One of the famous lines Gehrig told the crowd of 61,808 fans and former teammates was: “For the past two weeks you have been reading about the bad break I got. Yet today I consider myself the luckiest man on the face of the earth.” The crowd stood and applauded for almost two minutes, and Gehrig stepped away from the microphone and wiped tears from his face.
Gehrig’s Final Years
After Gehrig retired from baseball, MLB revised its rules and immediately inducted him into the Baseball Hall of Fame. The Yankees also honored the former player by retiring his number, making him the first MLB player to have that distinction. His health eventually deteriorated, and he passed away in his sleep at his New York City home on June 2, 1941. Later that year, the Yankees erected a monument in Monument Park at the stadium.
His legacy continued, even after his death. MLB created the Lou Gehrig Memorial Award, which is given annually to the player who best exhibits stellar character and integrity.
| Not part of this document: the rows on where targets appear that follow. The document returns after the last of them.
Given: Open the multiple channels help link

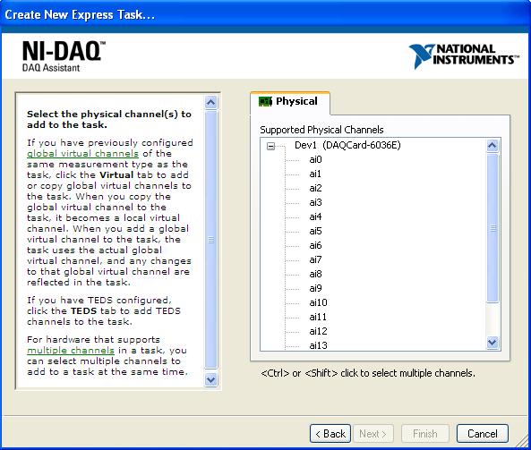Looking at the screenshot, I should click(x=71, y=351).
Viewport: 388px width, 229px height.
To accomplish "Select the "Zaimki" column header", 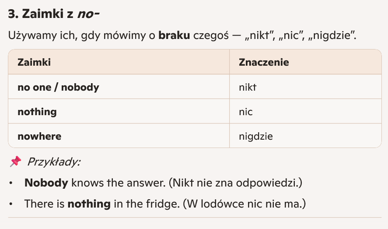I will click(x=34, y=62).

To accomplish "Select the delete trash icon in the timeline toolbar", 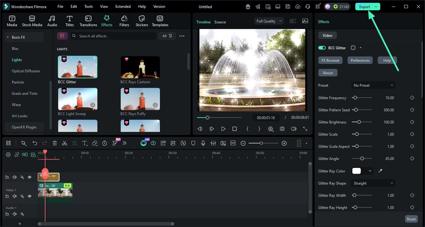I will point(55,143).
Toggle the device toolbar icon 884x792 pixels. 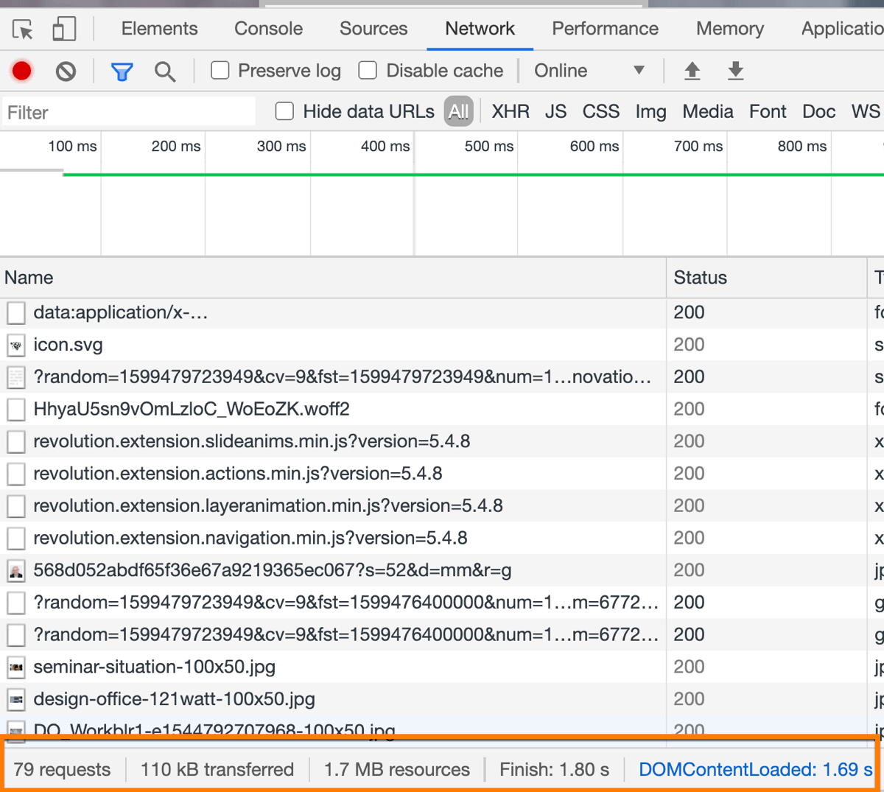coord(63,29)
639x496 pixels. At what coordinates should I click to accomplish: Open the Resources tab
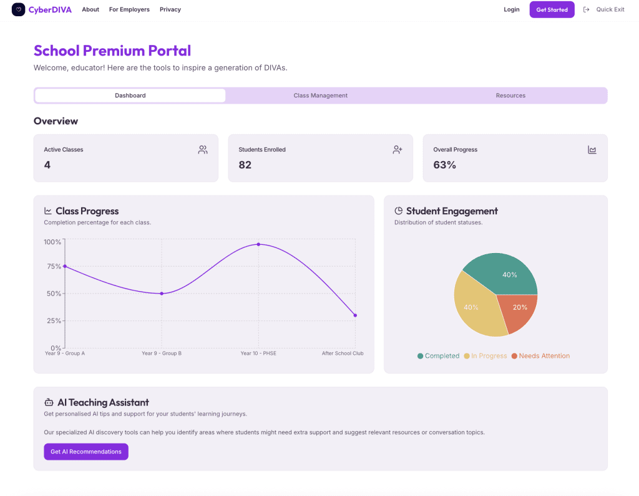510,96
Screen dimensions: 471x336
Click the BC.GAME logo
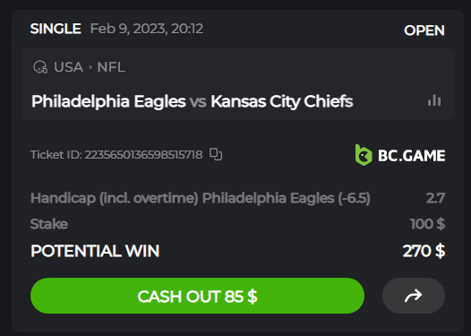pyautogui.click(x=400, y=155)
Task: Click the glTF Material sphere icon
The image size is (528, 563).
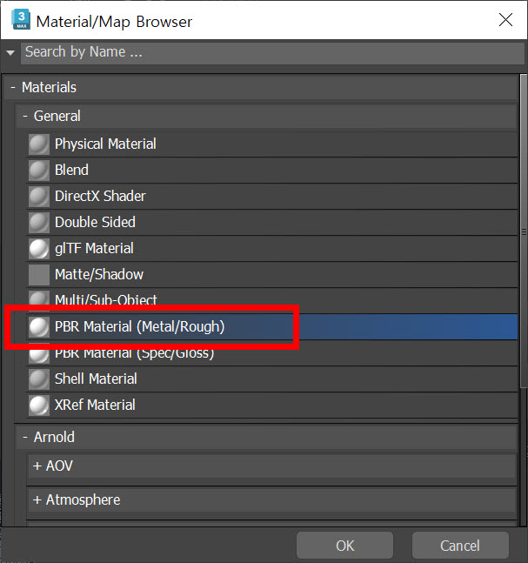Action: click(39, 249)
The Baseball Writers’ Association of America in 1969 voted Gehrig as the greatest first baseman of all time, and in 1999 he received the most votes for the MLB All-Century Team as voted on by the fans.
Lou Gehrig Day
Beginning in 2021, MLB honors Gehrig with Lou Gehrig Day on June 2. The league selected this date because it was the day the Hall of Famer became the Yankees starting first baseman and the date he passed away from ALS at the age of 37. MLB states that having this day allows those who haven’t been personally affected by the disease an opportunity to understand what ALS is and how they can help others who are diagnosed with this incurable disease.
Every team that has a home game on that date displays “4-ALS” logos throughout the ballpark. This number coincides with Gehrig’s uniform number. All players also wear special “Lou Gehrig Day” patches on their uniforms and red “4-ALS” wristbands. Teams that don’t have games on June 2 observe Lou Gehrig Day the following day.
Additionally, teams are asked to hold special ceremonies and activities centered around the community. For instance, for the 2021 day, the Chicago Cubs auctioned off limited-edition prints depicting players as superheroes to benefit Project Main Street, a nonprofit that improves the quality of life for ALS patients. MLB also hosts a charity auction to benefit a specific organization that assists those with ALS. The league sells Lou Gehrig Day T-shirts with royalties going to ALS organizations.
Lou Gehrig made a mark on the field for the New York Yankees as he set several records and helped the club win several World Series titles. However, his ALS diagnosis also makes him noteworthy. Even though he died more than 60 years ago, his legacy continues to impact MLB.